A minha vivência com D.Manuel Martins (crónica - Paulo Freitas do Amaral)
Na altura fazia parte de um grupo de jovens católicos denominado “Nós e Tu” da paróquia da Amora e que trabalhava entre muitas outras atividades com crianças para adopção naquela Instituição católica.
D. Manuel Martins era sempre uma presença constante no apoio que dava a todas as crianças e a todos nós jovens que fazíamos voluntariado, naquela idade em que se faz a universidade e em que pensamos que um dia conquistaremos o mundo…Com a sua fé e com o seu espírito tolerante transmitia-nos sempre a força de estarmos a ser determinantes na construção da vida daquelas crianças…

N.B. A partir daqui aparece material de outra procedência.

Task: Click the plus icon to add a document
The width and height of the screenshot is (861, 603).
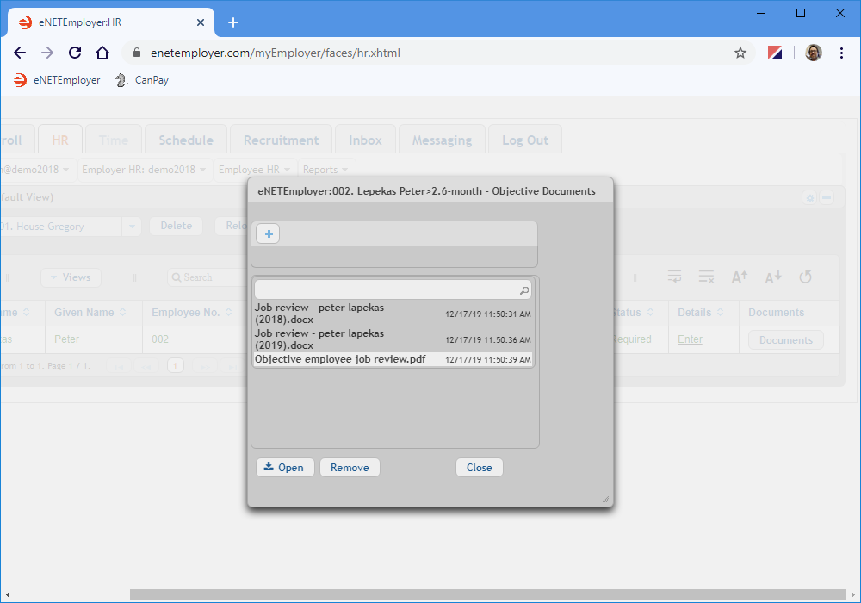Action: point(268,233)
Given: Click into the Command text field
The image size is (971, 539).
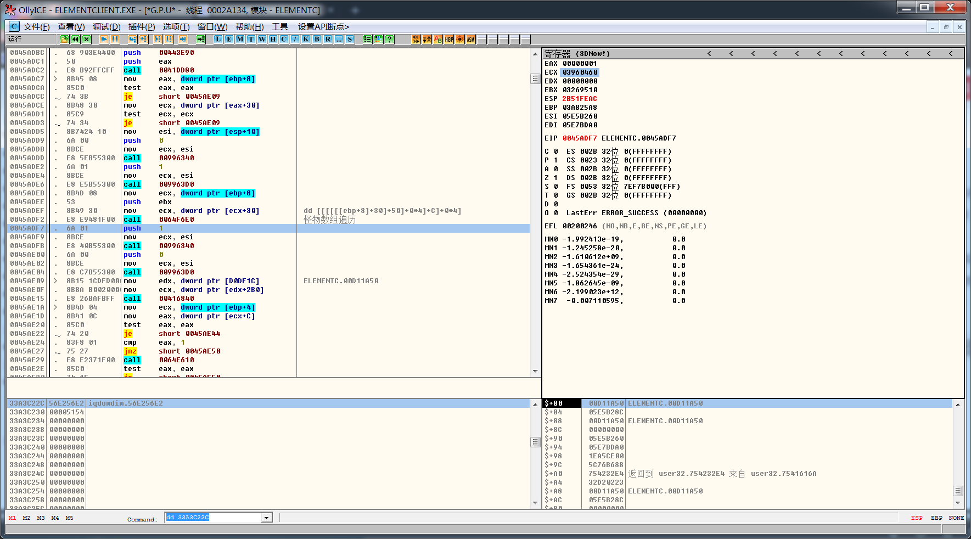Looking at the screenshot, I should tap(214, 518).
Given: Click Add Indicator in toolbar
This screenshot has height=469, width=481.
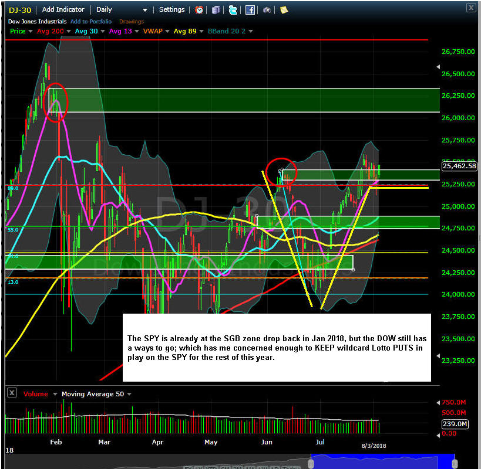Looking at the screenshot, I should click(x=63, y=10).
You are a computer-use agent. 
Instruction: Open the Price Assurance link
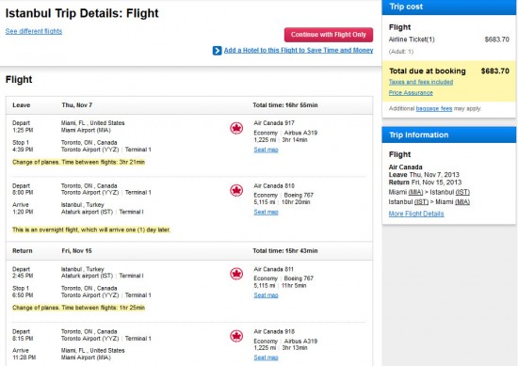[x=411, y=93]
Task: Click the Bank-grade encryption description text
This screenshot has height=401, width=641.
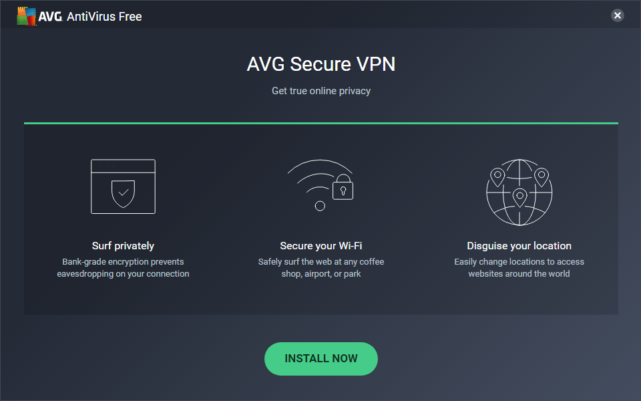Action: click(123, 268)
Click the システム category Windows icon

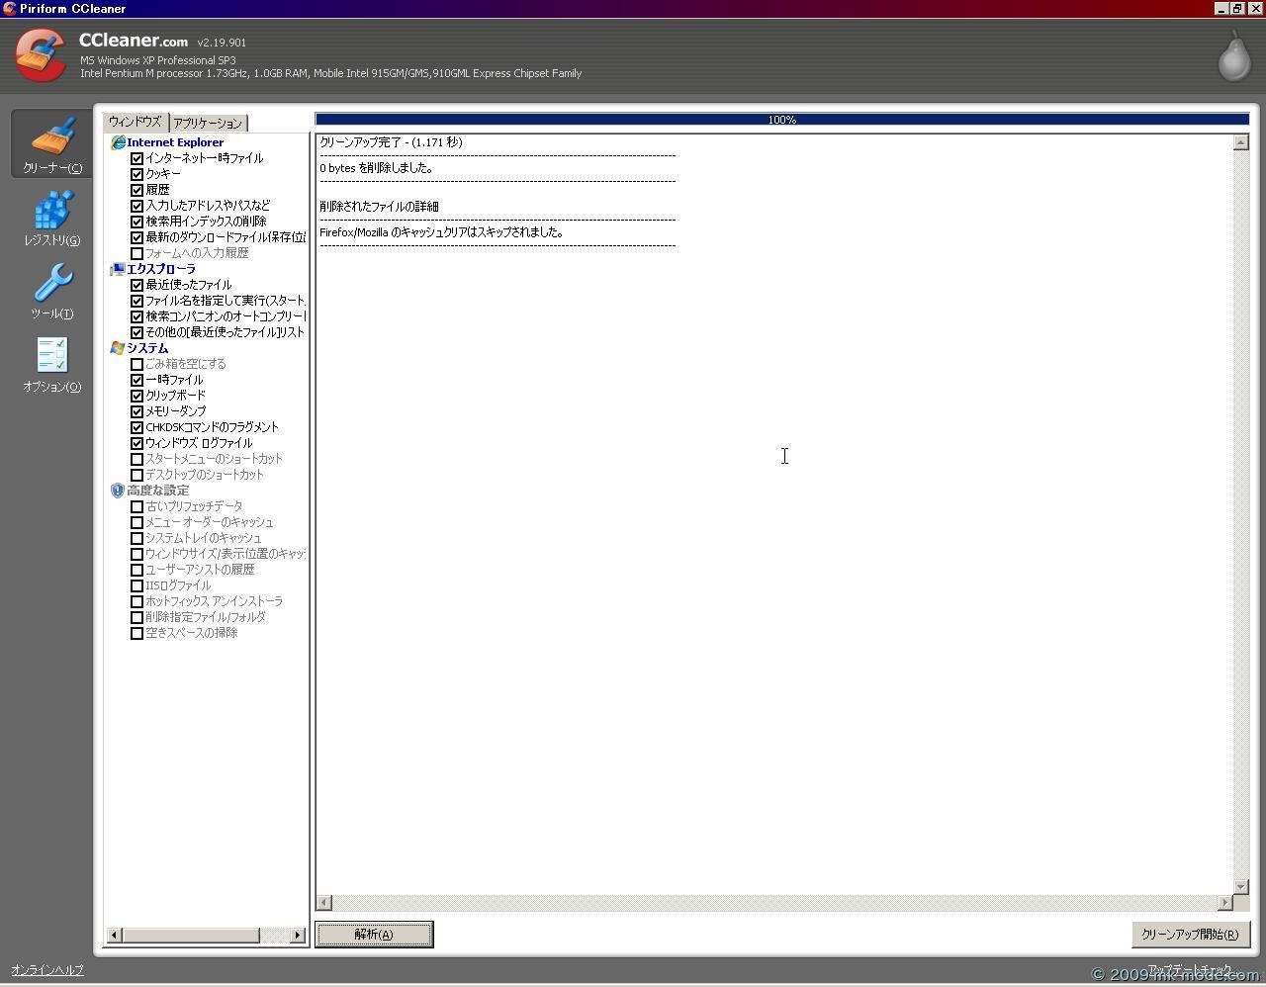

Os fim de semanas que passei em voluntariado entre freiras nesta Instituição fez-me valorizar as palavras de incentivo ditas nas visitas habituais de D.Manuel Martins, pois a vida lá dentro não era fácil, entre medicação nocturna a crianças deficientes, acompanhamentos à escola, acompanhamento no trabalho dos TPC`s, e em todo o carinho e afecto que estas precisavam, ainda tínhamos que cumprir com a dureza da oração ao longo de vários momentos do dia, a começar às 6 da manhã em inglês e de joelhos perante o santíssimo.
As crianças, sensivelmente até aos 12 anos de idade apegavam-se a nós e nós a elas mas gostavam sobretudo de D.Manuel Martins. Ele além de ser uma visita habitual também celebrava missa semanal na Igreja adjacente e acompanhava de perto os problemas das crianças. Posso até dizer que era uma figura paternal para as crianças, muitas delas com problemas de doenças e com pouco tempo de vida.
Lembro-me aquando da primeira colónia de férias em que fui monitor destas crianças, a festa feita por elas quando talvez no sexto ou no sétimo dia, D.Manuel Martins visitou as instalações da escola secundária da Costa da Caparica que na altura tinha sido totalmente adaptada para acolher as crianças no mês de Agosto…
Foi talvez a primeira vez em que valorizei de facto o trabalho de uma instância superior da Igreja que em vez de andar nos corredores da Alta hierarquia da Igreja, dava-se a conhecer àqueles que não tinham pai nem mãe e que precisavam de amor.
A missa era celebrada por ele com um humor próprio, de forma às crianças perceberem…Muitas foram as gargalhadas dadas na celebração pela forma de resposta espontânea das crianças em toda a sua inocência,,,
Se muitos jovens que tal como eu foram marcados por D.Manuel Martins, imagino então todas a crianças a quem marcou com os seus conselhos e amor.
Um daqueles Homens que fará falta nos dias que vivemos.